La cocina francesa se tiende a entrometer en todas partes.

Inglaterra le opone mucha resistencia con sus papas cocidas y jamón crudo; pero la nuestra, por ejemplo, está muy modificado por ella. Mientras, tenemos platos característicos, solo nuestros y que yo temo en encontrar deliciosos. Infelizmente les falta lo elegante, el lado de donde se pueda atar la tal pitita o collar el ramillete de violetas del invierno o del molde de la primavera. El poroto negro con el respectivo y funesto acompañamiento no se presta por cierto para la coquetería de un adorno mimoso, pero ni por eso deja de ser de primera línea. Después tenemos los platos bahianos, el famoso vatapá y otros, calientes y lujuriosos, y el churrasco del Río Grande, y el cuscús de S. Paulo, y tantos que yo ignoro y que aparecen, demuestran, por así decir, las tendencias, el temperamento del pueblo.

¿Un país como Brasil tan vasto y variado no tendría proporciones más curiosas para realizar una exposición en este género?

Solo de frutas, que, tratándose de la mesa, tiene todo el lugar, y de docenas… Imaginen: ¡haríamos una figuración! Generalmente se calumnian las frutas brasileñas y me parece tiempo de irnos dando cuenta la merecida importancia. No hay ningún brasileño que conozca todas las frutas de su país. El europeo nos desdeña en ese sentido; se olvida de que, en muchos lugares del Paraná, Minas y Río Grande, se desarrollan peras magnificas, damascos, cerezas, nueces, etc. ¿Y las frutas y las hortalizas indígenas? ¡Innumerables! Lo que falta a nuestra glotonería es poder agruparlas, poder escoger, en la misma tierra, estas o aquellas, y eso solo se podría hacer si hubo aquí, algún día, como ahora en París, quien dé importancia a la mesa, y busque, por medio de exposiciones, facilitar ese ramo del comercio, educar al pueblo, y darle un elemento nuevo de placer y de salud.
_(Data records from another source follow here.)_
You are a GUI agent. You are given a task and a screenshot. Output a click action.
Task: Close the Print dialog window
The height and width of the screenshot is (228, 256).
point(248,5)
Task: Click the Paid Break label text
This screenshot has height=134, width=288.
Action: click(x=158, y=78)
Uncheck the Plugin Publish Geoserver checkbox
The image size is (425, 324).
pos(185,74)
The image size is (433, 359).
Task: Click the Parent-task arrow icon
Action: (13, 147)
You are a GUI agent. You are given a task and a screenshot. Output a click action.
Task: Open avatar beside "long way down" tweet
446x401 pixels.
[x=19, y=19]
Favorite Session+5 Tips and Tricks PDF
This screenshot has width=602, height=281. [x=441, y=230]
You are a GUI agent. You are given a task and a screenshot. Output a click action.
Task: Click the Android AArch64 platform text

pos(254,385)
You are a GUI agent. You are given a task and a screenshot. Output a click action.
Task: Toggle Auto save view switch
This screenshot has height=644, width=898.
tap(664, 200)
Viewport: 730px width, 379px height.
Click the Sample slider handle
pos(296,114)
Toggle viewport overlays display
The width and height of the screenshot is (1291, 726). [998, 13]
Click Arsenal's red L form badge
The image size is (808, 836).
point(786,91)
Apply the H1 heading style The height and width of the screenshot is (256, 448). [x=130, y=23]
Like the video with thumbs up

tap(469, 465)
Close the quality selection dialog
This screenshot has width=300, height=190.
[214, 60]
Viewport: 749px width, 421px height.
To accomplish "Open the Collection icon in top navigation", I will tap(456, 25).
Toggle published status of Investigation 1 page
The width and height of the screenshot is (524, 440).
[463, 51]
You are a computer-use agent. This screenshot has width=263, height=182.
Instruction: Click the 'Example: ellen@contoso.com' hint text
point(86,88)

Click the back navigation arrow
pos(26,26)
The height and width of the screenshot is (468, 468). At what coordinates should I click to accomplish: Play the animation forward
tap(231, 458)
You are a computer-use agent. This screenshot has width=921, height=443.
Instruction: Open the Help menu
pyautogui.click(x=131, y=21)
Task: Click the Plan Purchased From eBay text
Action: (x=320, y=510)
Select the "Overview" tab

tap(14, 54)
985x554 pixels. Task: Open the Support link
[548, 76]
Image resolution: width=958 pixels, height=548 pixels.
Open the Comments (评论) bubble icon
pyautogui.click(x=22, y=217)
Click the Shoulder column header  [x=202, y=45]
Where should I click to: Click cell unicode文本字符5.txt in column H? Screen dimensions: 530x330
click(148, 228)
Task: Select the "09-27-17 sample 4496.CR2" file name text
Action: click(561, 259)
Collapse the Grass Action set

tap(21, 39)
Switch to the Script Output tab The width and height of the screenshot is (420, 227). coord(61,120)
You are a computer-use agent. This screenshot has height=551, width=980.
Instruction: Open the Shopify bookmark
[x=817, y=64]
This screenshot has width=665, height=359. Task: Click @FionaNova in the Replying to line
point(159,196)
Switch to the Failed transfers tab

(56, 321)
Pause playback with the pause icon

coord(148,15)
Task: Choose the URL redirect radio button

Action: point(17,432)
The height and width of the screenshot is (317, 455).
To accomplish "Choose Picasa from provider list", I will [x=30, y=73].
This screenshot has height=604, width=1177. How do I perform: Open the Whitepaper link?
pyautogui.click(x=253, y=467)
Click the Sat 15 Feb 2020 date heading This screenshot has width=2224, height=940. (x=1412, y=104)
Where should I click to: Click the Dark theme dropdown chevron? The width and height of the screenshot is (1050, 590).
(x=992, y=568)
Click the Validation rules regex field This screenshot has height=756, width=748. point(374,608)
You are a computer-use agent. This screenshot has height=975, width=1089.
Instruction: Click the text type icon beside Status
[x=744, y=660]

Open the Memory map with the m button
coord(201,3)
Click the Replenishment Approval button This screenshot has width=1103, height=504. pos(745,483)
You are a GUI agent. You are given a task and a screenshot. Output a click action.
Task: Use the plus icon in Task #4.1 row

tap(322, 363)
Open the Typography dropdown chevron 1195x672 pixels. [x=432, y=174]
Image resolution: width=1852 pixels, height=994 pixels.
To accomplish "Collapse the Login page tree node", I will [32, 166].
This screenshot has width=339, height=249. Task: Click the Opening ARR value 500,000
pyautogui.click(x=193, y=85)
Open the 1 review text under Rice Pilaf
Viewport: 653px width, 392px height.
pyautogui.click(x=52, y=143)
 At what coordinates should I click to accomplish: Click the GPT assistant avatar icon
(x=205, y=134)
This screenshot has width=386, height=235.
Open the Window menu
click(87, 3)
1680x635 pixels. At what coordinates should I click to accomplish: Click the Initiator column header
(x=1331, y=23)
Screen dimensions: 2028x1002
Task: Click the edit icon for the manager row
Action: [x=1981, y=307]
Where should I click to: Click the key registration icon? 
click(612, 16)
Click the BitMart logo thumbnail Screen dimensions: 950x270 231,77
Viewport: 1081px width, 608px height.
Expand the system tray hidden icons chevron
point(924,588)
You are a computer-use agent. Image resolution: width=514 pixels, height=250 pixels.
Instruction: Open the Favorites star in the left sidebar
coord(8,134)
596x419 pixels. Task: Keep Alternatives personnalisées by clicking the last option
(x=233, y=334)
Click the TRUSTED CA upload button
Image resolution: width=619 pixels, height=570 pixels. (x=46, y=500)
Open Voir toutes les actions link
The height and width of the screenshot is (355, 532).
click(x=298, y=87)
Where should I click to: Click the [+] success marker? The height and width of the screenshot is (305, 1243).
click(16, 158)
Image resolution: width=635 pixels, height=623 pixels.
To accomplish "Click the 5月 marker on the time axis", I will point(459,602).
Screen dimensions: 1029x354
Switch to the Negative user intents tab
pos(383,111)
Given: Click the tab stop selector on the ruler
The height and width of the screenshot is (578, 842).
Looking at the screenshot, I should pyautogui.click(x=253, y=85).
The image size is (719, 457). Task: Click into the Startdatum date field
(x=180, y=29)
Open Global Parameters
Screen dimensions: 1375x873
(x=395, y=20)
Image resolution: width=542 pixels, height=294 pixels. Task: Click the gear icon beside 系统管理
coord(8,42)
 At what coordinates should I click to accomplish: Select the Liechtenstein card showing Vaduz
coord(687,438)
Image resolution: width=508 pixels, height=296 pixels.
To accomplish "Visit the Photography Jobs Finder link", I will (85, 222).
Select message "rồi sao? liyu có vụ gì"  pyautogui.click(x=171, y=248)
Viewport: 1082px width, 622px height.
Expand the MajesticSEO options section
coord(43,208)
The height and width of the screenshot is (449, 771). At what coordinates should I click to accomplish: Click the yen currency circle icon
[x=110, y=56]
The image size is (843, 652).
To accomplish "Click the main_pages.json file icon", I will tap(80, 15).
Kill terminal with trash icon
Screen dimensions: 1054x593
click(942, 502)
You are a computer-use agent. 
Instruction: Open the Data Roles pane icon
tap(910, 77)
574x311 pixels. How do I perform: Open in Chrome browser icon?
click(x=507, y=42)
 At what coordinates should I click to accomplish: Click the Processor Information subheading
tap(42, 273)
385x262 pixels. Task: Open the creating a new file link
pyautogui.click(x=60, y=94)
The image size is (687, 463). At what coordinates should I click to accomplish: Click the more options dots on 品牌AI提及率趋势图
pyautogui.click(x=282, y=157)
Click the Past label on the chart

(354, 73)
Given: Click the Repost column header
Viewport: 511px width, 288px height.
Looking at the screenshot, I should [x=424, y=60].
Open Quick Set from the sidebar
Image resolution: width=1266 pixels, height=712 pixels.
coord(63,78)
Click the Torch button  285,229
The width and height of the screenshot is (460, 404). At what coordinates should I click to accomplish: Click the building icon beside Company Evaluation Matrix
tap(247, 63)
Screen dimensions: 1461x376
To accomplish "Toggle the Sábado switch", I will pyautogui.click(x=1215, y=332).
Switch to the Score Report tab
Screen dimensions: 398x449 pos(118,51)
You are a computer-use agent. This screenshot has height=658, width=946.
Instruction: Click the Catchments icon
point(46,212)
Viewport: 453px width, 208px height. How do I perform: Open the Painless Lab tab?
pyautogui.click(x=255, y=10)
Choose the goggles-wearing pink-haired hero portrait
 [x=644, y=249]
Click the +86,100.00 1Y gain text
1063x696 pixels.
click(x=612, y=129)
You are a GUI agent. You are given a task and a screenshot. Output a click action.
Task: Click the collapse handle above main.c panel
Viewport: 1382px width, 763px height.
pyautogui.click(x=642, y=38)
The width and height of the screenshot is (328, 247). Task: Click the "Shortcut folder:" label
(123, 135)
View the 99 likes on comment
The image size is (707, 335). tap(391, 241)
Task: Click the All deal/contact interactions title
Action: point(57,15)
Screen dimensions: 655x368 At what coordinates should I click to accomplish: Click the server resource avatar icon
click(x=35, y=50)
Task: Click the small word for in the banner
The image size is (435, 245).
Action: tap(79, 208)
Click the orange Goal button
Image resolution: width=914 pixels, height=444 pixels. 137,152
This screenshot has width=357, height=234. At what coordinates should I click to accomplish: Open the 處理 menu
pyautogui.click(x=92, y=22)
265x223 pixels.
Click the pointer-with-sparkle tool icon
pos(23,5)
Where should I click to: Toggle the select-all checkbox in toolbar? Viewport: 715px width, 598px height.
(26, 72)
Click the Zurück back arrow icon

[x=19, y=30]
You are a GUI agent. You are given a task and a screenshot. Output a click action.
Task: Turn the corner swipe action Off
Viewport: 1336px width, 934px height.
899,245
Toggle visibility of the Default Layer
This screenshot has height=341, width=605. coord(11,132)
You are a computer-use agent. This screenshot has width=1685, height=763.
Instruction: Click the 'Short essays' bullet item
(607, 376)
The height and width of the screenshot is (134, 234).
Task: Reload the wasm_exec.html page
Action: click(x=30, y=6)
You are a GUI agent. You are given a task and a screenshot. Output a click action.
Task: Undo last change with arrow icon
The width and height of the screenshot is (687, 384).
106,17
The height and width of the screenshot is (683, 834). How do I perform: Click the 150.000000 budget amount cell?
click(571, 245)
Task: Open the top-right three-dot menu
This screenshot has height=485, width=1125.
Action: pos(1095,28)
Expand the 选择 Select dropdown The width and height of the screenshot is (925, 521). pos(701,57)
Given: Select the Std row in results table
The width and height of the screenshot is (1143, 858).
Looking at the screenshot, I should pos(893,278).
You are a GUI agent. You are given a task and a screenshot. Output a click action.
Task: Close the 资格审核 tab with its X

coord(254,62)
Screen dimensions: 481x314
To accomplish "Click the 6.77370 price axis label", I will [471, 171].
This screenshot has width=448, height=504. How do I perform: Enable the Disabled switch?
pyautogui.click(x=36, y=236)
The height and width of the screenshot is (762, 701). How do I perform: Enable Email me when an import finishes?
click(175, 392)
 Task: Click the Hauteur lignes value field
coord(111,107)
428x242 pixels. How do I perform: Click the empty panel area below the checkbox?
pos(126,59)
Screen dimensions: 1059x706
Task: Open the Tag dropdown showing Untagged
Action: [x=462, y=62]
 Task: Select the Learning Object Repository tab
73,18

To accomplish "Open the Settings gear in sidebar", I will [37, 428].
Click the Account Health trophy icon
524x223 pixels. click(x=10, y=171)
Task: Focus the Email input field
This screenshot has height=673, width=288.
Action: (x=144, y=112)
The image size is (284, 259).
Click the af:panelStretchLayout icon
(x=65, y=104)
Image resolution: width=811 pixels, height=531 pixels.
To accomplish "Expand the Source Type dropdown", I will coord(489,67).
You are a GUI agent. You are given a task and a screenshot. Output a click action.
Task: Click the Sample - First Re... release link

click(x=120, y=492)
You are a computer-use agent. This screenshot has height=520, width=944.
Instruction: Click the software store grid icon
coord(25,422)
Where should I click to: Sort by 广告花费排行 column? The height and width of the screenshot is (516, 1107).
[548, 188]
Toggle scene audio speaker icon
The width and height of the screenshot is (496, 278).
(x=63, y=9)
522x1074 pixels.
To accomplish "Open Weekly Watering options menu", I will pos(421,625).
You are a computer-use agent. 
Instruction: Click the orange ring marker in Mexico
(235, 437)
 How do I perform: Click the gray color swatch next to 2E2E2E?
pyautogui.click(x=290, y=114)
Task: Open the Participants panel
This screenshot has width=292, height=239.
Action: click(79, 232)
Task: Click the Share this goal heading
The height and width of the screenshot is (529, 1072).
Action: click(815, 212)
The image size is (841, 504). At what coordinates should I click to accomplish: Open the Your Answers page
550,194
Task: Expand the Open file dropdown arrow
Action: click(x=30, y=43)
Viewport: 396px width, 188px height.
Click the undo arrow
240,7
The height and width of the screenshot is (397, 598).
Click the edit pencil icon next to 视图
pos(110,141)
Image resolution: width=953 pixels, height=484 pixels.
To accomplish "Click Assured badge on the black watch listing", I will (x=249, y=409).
La exposición parisense tiene todavía hilo, y es su principal recomendación y la más elevada —es de enseñar, por medio del ejemplo, a cocinar bien. Uno de sus rincones es ocupado por M. Charles Driessens, que, según leo, lucha hace diez años con desesperada energía para a hacer entrar el aprendizaje de la cocina en el programa del Estado. Este tal M. Driessens tiene varias escuelas de cocina, y allí trabajan unas cincuentas discípulas, mostrando a toda la gente como se debe hacer una crema, extender una masa, sazonar una ensalada, asar un bife o decorar unas patas de cordero con pepas y rosetas.

Las señoras no nacerán para hablar de camarones, carne o palmito, en público; pero, señores románticos, recuerden que no siempre nos bastan los brillos de las estrellas ni el murmullo de las olas para conversar con las amigas.